## Aim of the exercise
The answer is to consist only of an exact retyping of the lines from the one containing "You are a GUI" to the end of the entries, without pictures.

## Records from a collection
· · · · ·
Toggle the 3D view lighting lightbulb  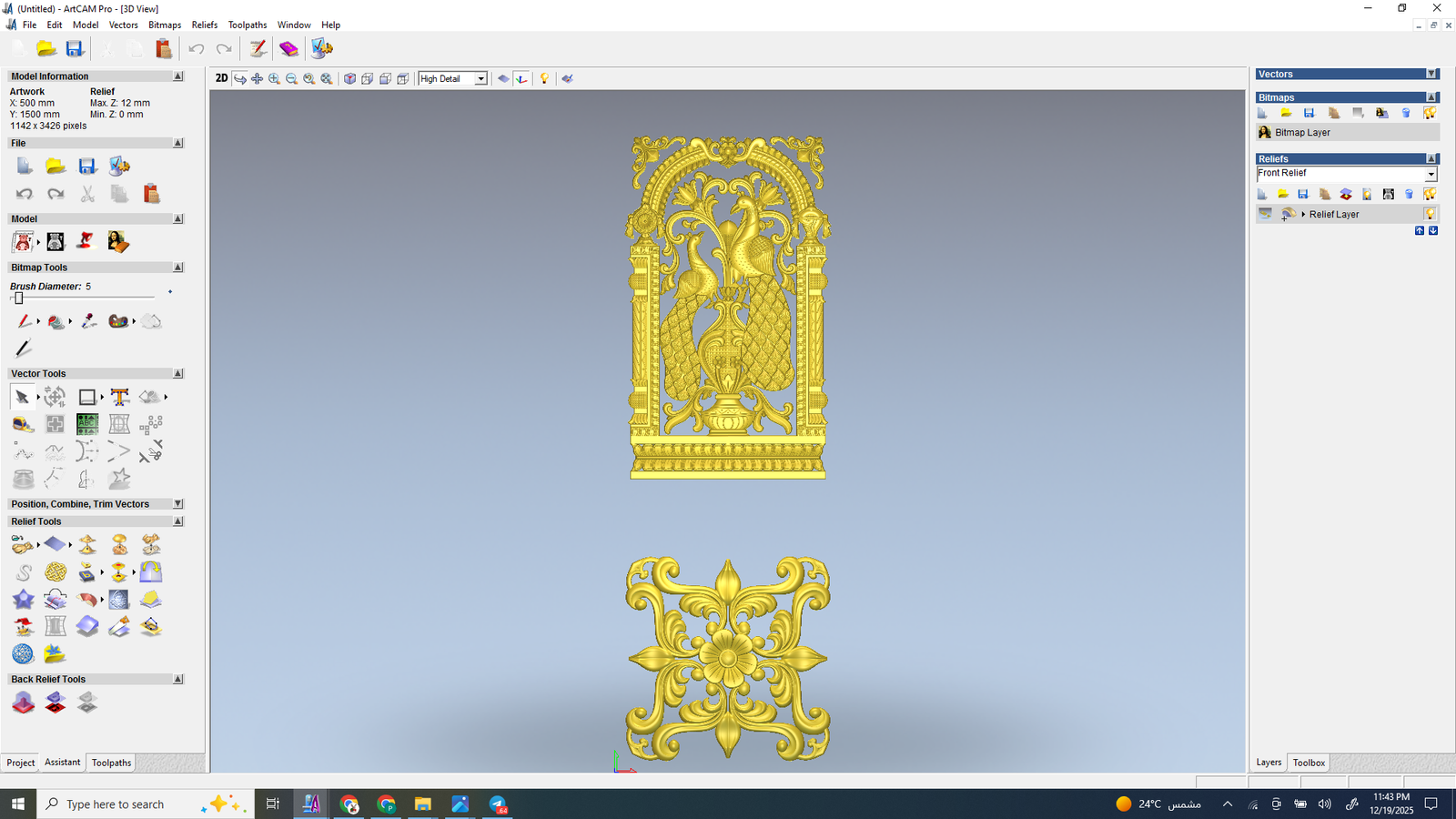[544, 79]
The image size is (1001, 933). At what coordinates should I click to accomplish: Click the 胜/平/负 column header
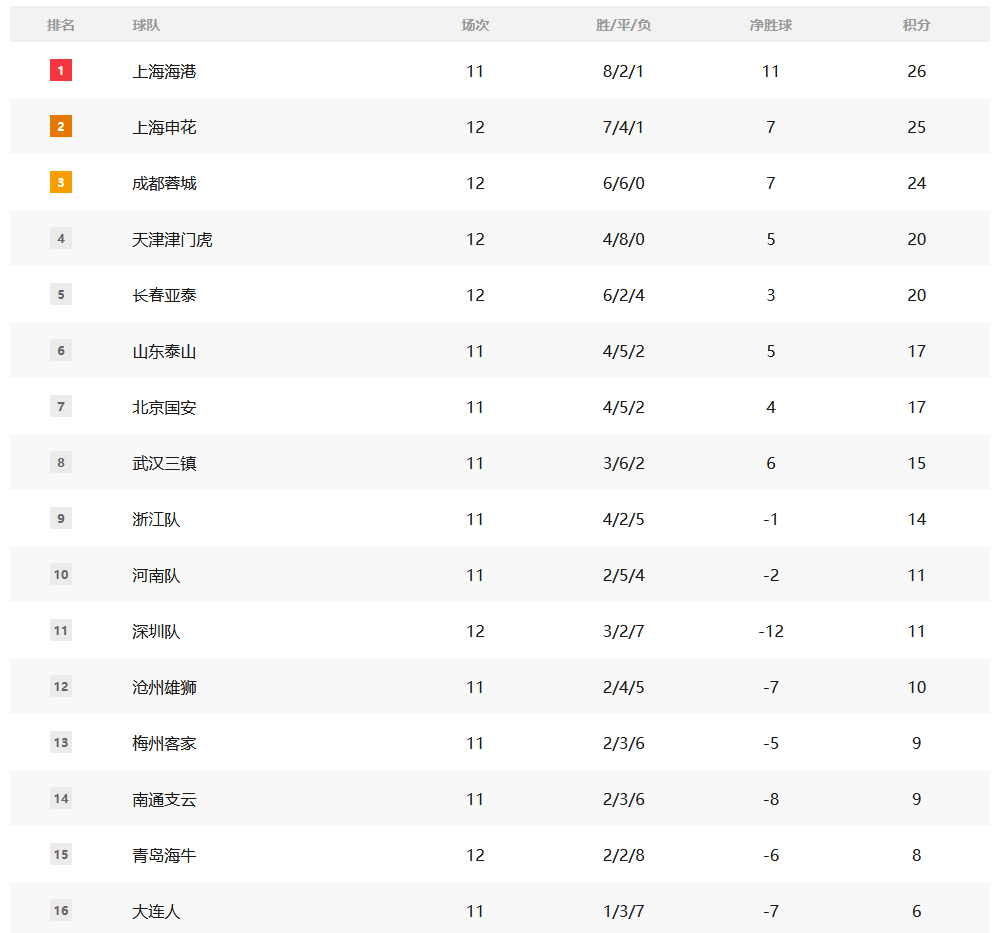click(623, 25)
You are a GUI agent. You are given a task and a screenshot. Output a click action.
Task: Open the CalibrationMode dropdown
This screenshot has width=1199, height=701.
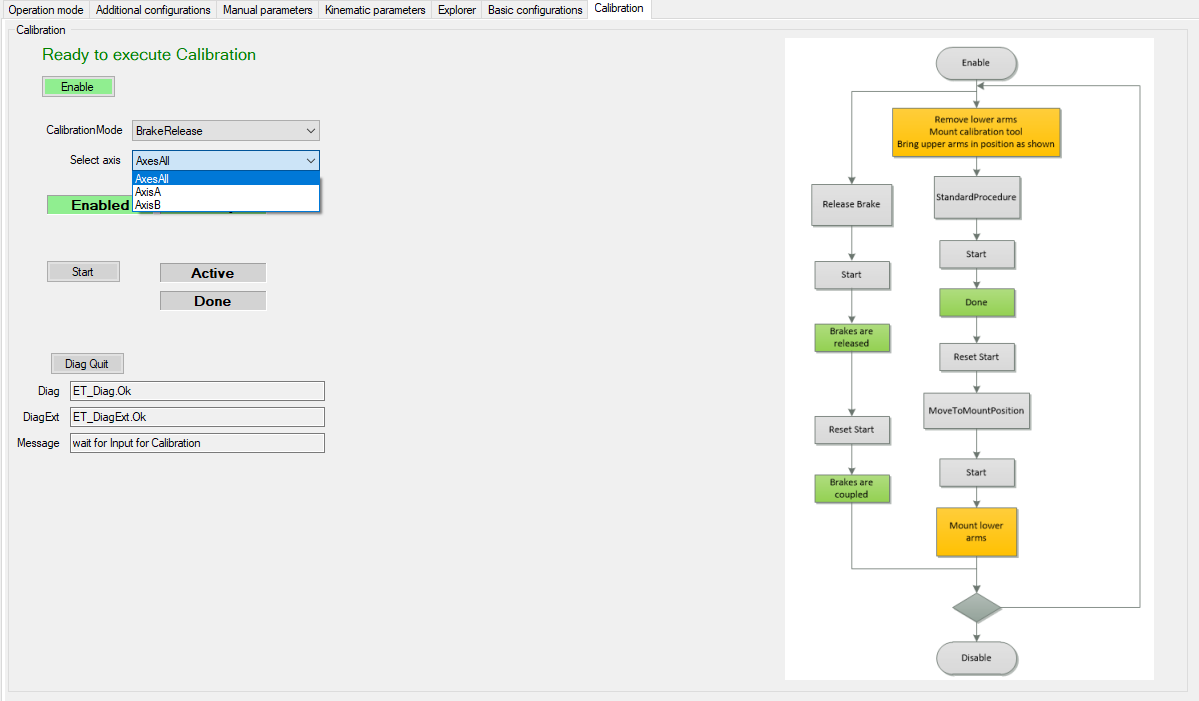[225, 131]
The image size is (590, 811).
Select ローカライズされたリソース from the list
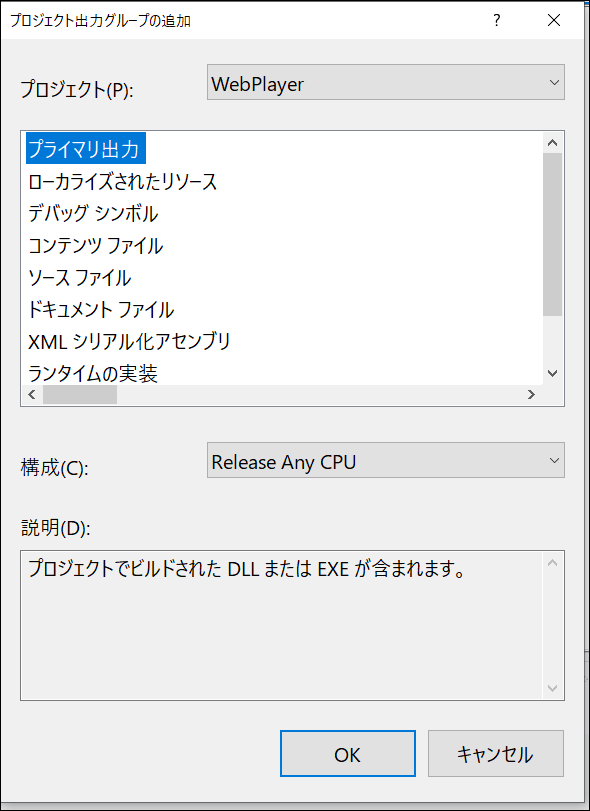[120, 181]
· · · · ·
## Result of the exercise
You are a GUI agent. You are given a task and a screenshot. Output a click action.
Task: Open the CalibrationMode dropdown
This screenshot has width=1199, height=701.
[225, 131]
The image size is (590, 811).
Select ローカライズされたリソース from the list
[120, 181]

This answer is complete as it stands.